La posizione italiana rispetto alla persecuzione degli uiguri nello Xinjiang è molto chiara. Il Parlamento italiano ha approvato pochi giorni fa all’unanimità una risoluzione che condanna la “repressione grave, sistematica e istituzionalizzata da parte della Repubblica popolare cinese nei confronti della minoranza uigura di religione musulmana nello Xinjiang”.
Il manifesto è l’ulteriore azione della diplomazia cinese in Italia, la questione preoccupante riguarda i soggetti coinvolti. Vito Petrocelli, senatore del Movimento 5 stelle e presidente della commissione Affari esteri del Senato, è tra i firmatari del manifesto. Uno dei più importanti centri di ricerca italiani – Eurispes – ha collaborato al documento e il segretario generale Marco Riccieri è tra i firmatari del report/manifesto.
L’Eurispes è un ente privato che può scegliere di sostenere qualsiasi iniziativa, tuttavia l’idea che l’istituto che viene costantemente incaricato da istituzioni e dalle amministrazioni locali di descrivere lo stato della società italiana possa scegliere una prospettiva così distante dalla posizione unanimemente decisa nelle sedi preposte appare singolare. Soprattutto alla luce della carenza di metodo scientifico nella stesura del manifesto. Non si tratta poi di firma apposta in maniera frettolosa, il manifesto sullo Xinjiang è stato pubblicato sul sito dell’Eurispes, promosso e curato dal Laboratorio Brics dello stesso Centro Studi e firmato dal segretario generale. Una vera e propria orgogliosa adesione ai contenuti del manifesto, che assume una dimensione ulteriore alla luce della mancanza dei nomi degli autori.
Negli anni l’opinione pubblica si è abituata alle posizioni politicamente scorrette, non allineate e talvolta deliranti di parte del Movimento 5 stelle ma la pubblicazione del manifesto mette in luce la necessità di rivedere la struttura degli istituti di ricerca e dei centri studi nel nostro Paese.
La circostanza di un importante centro di ricerca, che attraverso fondi pubblici racconta il presente dell’Italia con l’ambizione di disegnare una traiettoria per il futuro del nostro Paese, possa sostenere un documento programmatico basato su presupposti scientifici risibili e posizioni in netto contrasto con la direzione decisa dalle istituzioni è un fatto grave che necessita una riflessione sulla modalità di finanziamento degli istituti di ricerca.

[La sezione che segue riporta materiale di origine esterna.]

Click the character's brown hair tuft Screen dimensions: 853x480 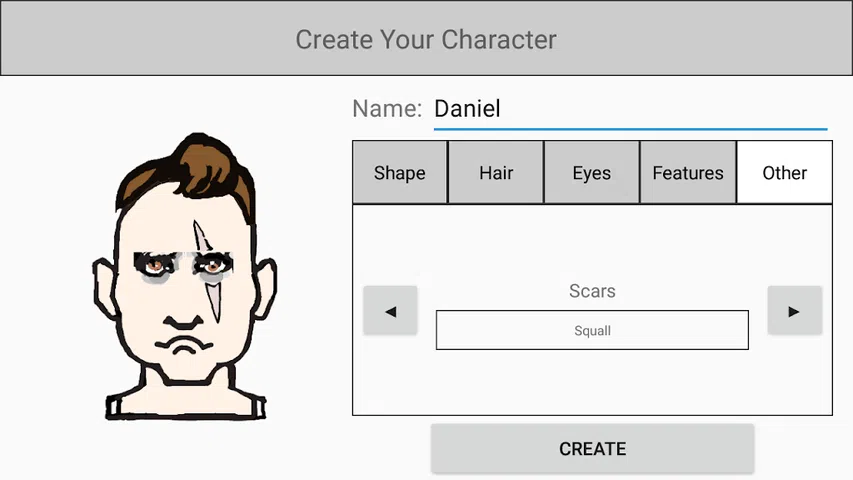[x=203, y=165]
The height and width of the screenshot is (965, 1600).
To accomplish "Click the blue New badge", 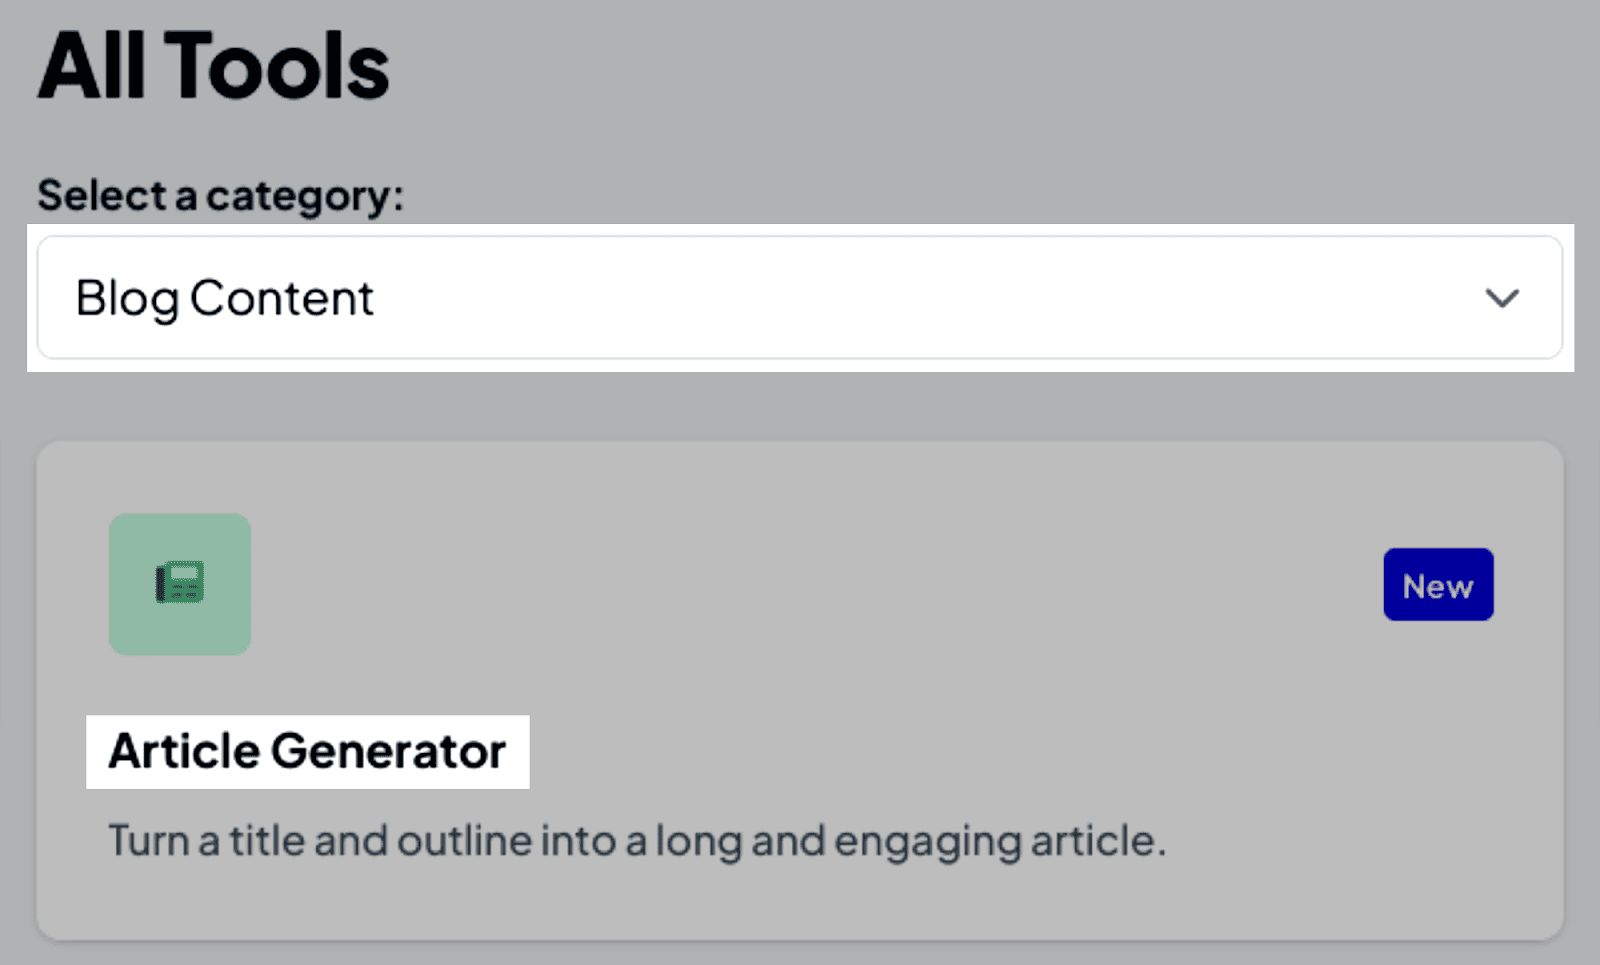I will [x=1438, y=585].
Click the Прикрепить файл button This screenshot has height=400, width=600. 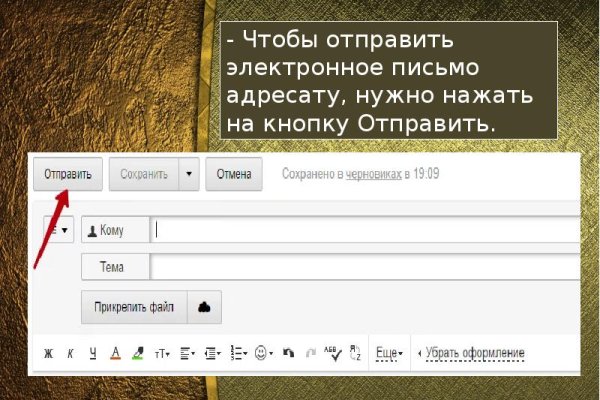click(x=133, y=307)
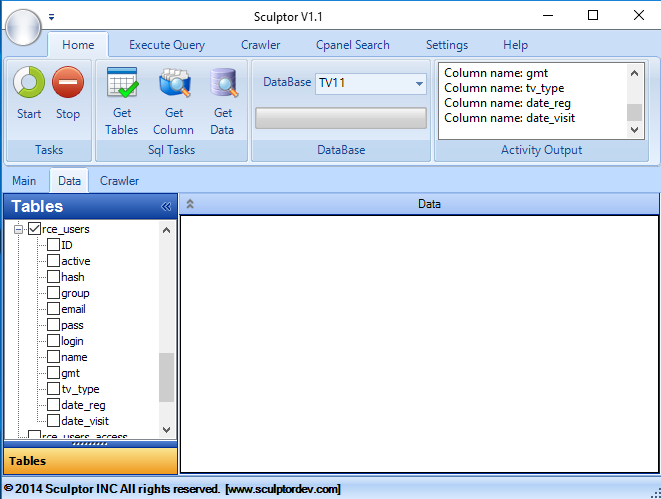Click the database progress bar
Image resolution: width=661 pixels, height=499 pixels.
tap(341, 118)
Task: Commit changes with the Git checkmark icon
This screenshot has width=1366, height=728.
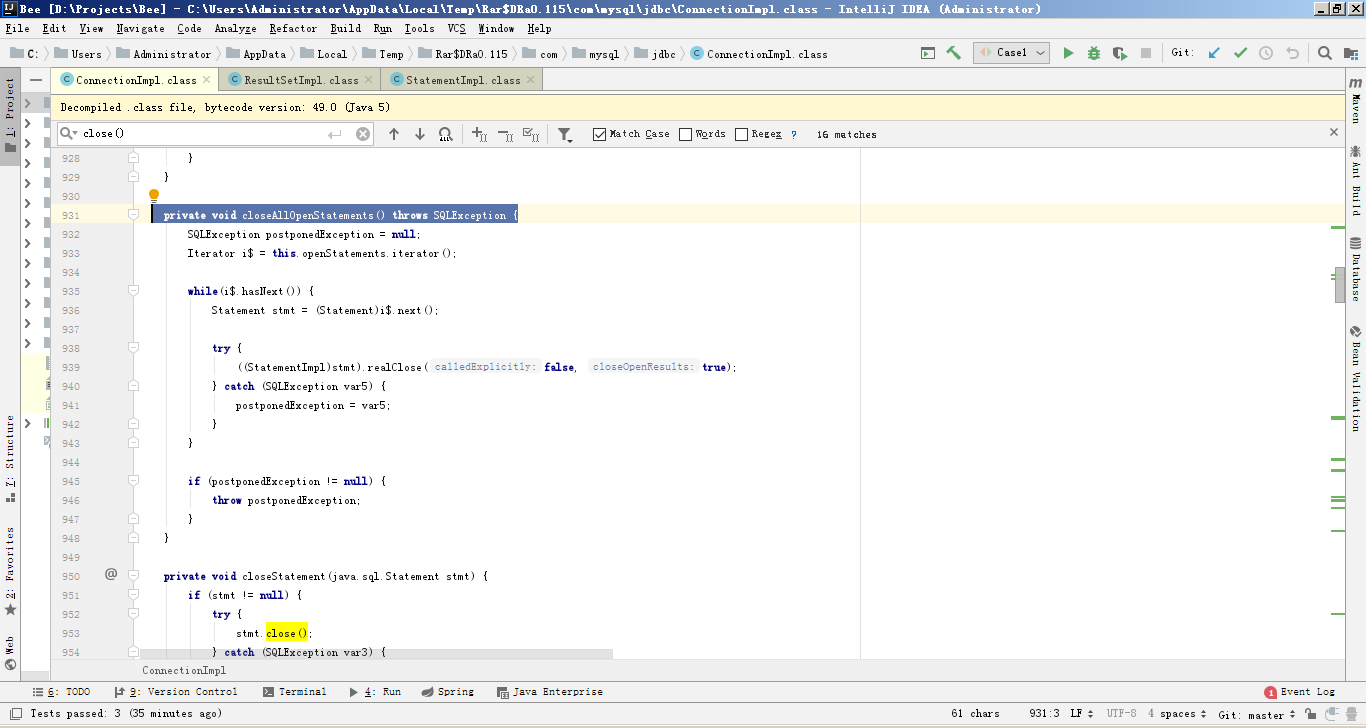Action: point(1240,53)
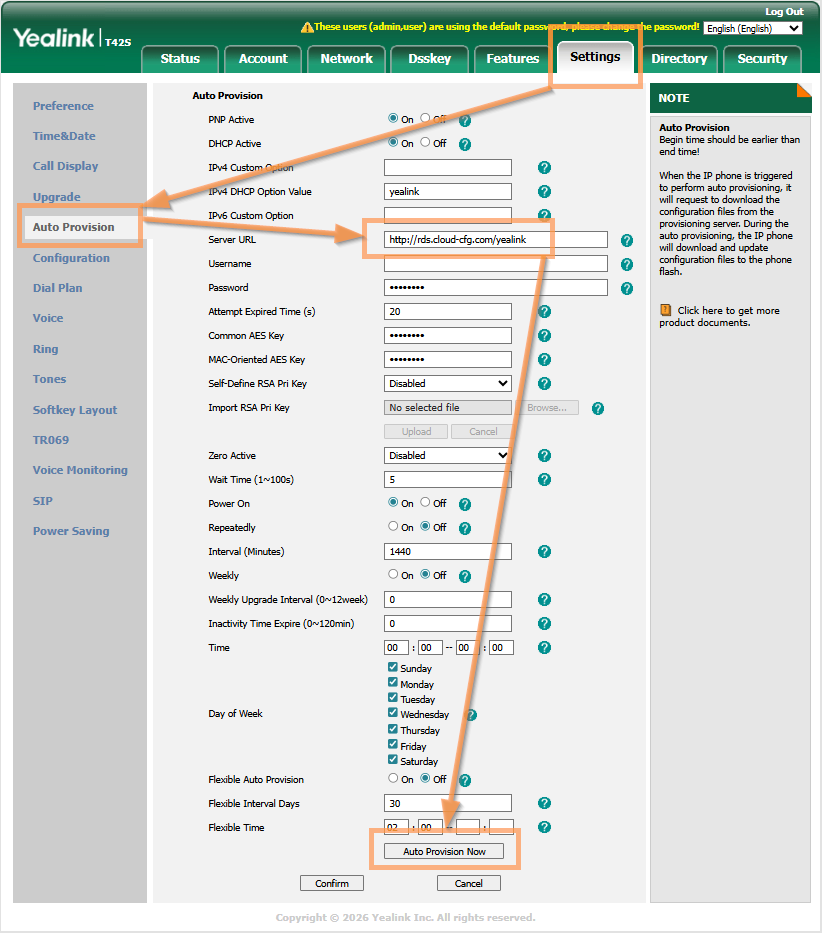Open help for Attempt Expired Time
The image size is (822, 933).
pos(544,312)
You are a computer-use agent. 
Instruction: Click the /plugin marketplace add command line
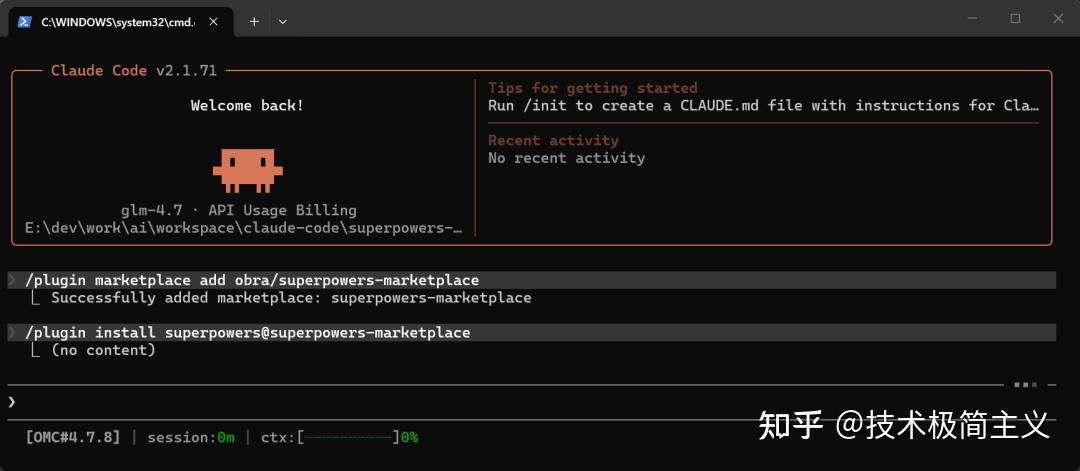coord(252,280)
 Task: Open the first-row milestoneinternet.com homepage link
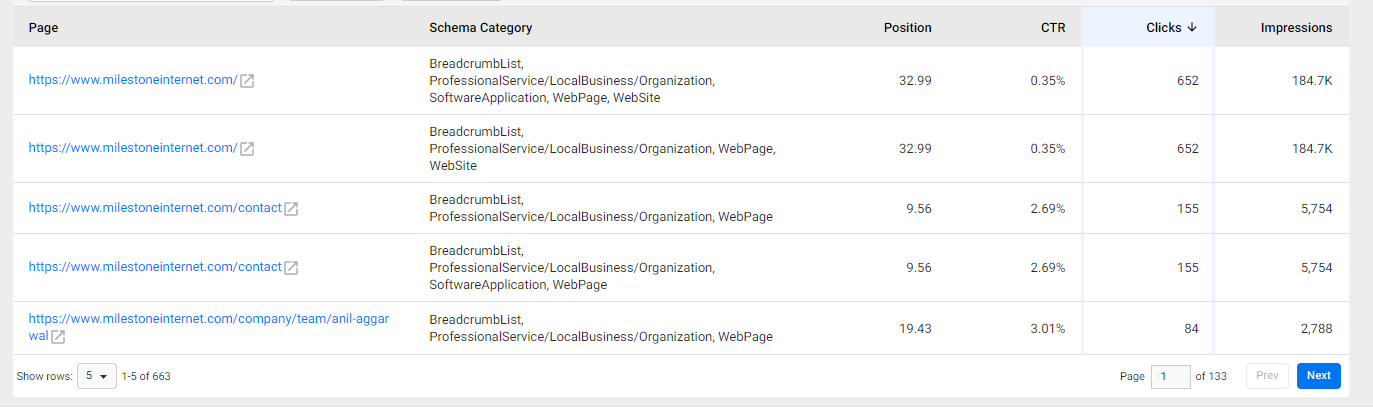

La soluzione adottata da alcuni Paesi in cui la proiezione cinese è chiaramente avvertita come una minaccia, per esempio l’Australia ha alimentato reazioni contrastanti. L’ovvio pericolo è quello di generare una situazione parzialmente simile a quella che la Repubblica popolare cinese ha avviato nello Xinjiang. Monitorare e controllare i finanziamenti cinesi verso università, centri di ricerca e think tank italiani equivale a sostenere una “prevenzione preventiva” nei confronti di una singola nazione.
Basterebbe una legge per chiedere agli istituti di ricerca, ai think tank e ai centri studi di comunicare i finanziamenti ricevuti da attori statuali e agenzie collegate a Stati stranieri.